Please decide whether each statement below agrees with the court excerpt that follows, answering yes or no and quoting the deciding words of the excerpt exactly. (a) The probate court held that Weiss's consent was unnecessary because he did not file written objections within thirty days of the petition's filing. (b) The probate court declined to treat its finding as a final appealable order. (c) The excerpt says the definition of a final appealable order appears in R.C. 3107.07(B).

#### Text shown
--- start ---
It is incumbent upon us initially to determine whether the issues presented are properly before us. The probate court held that, pursuant to R.C. 3107.06(F)(4) and 3107.07(B), the consent of the putative father, Weiss, was not necessary in that he failed to file written objections to the adoption within thirty days of the filing of the petition. The court expressly deemed that finding to be a final appealable order. Only if the probate court was correct in finding its decision to be a final appealable order did the court of appeals have jurisdiction to review the probate court’s order. Section 3(B)(2), Article IV of the Ohio Constitution; Chef Italiano Corp. v. Kent State Univ. (1989), 44 Ohio St.3d 86, 541 N.E.2d 64; Noble v. Colwell (1989), 44 Ohio St.3d 92, 540 N.E.2d 1381. A “final appealable order” is defined in R.C. 2505.02 as: “An order that affects a substantial right in an action which in effect determines the action and prevents a judgment, an order that affects a substantial right made in a special proceeding or upon a summary application in an action after judgment, or an order that vacates or sets aside a judgment or grants a new trial[.]” In this case, the order allowing the adoption to proceed without Weiss’ consent falls within this statutory definition, if at all, as an order that affects a substantial right made in a special proceeding.
--- end ---
#### Given data
--- start ---
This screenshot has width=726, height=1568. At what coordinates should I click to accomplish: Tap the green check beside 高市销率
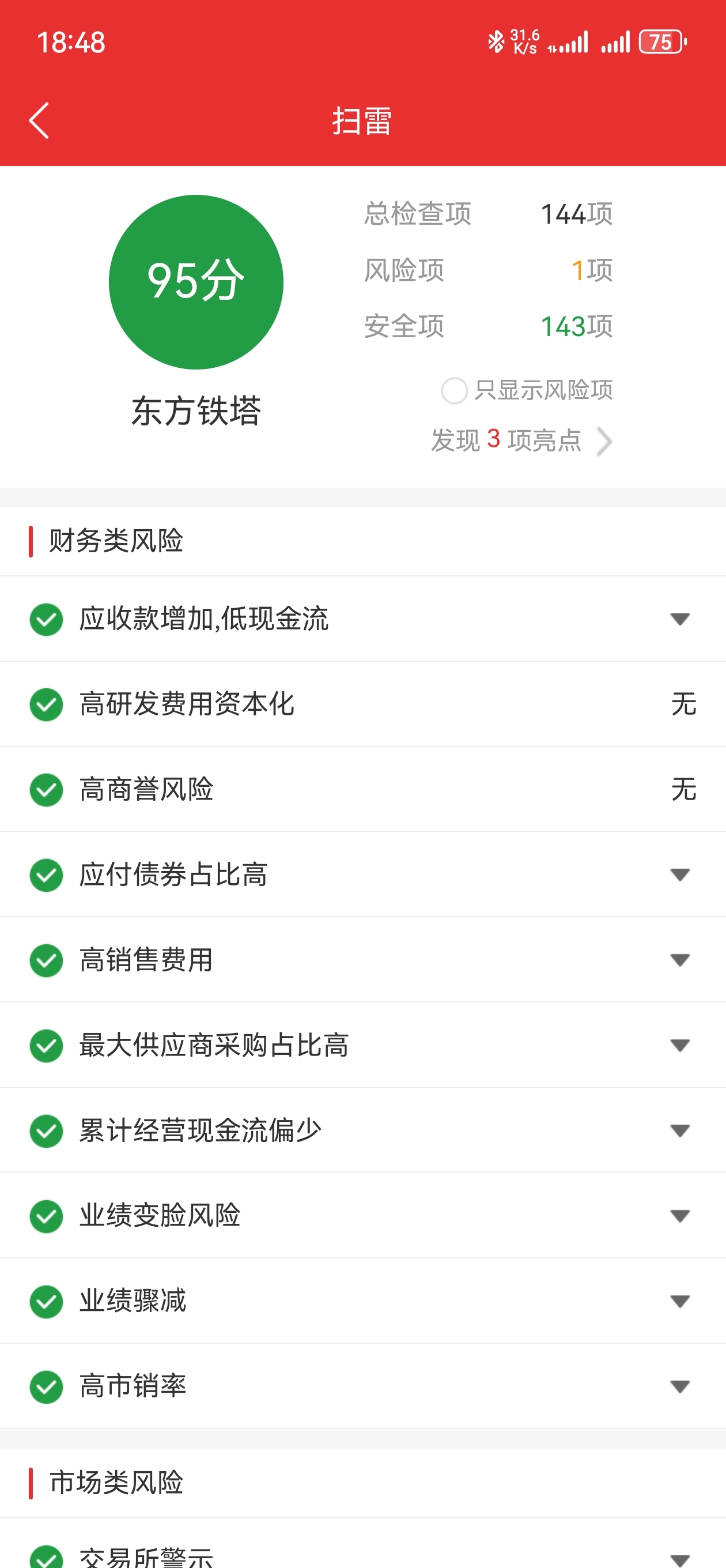coord(46,1386)
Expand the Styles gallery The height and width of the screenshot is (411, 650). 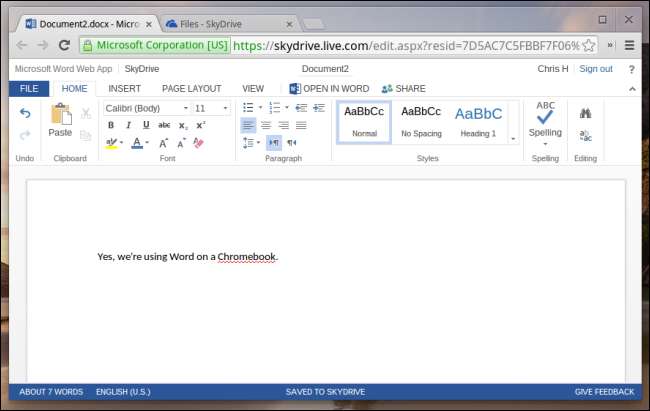click(513, 139)
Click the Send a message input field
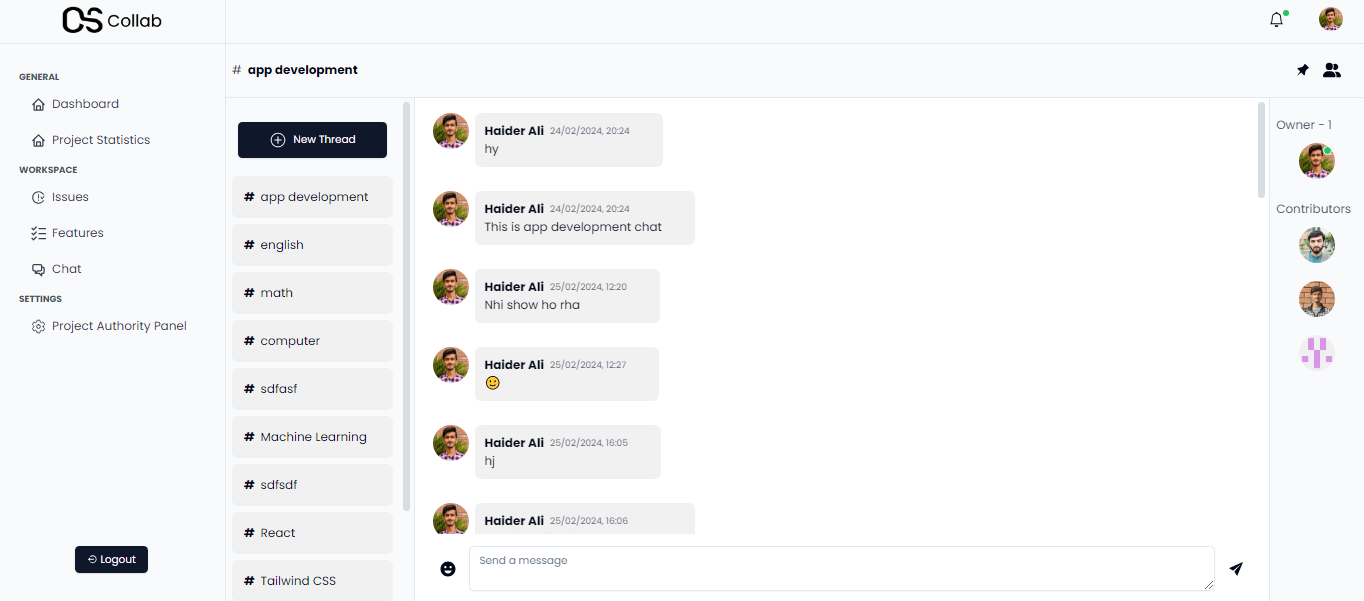The image size is (1364, 601). 841,568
--- end ---
#### Solution to the problem
(a) Yes: "the consent of the putative father, Weiss, was not necessary in that he failed to file written objections to the adoption within thirty days of the filing of the petition"
(b) No: "The court expressly deemed that finding to be a final appealable order."
(c) No: "A “final appealable order” is defined in R.C. 2505.02"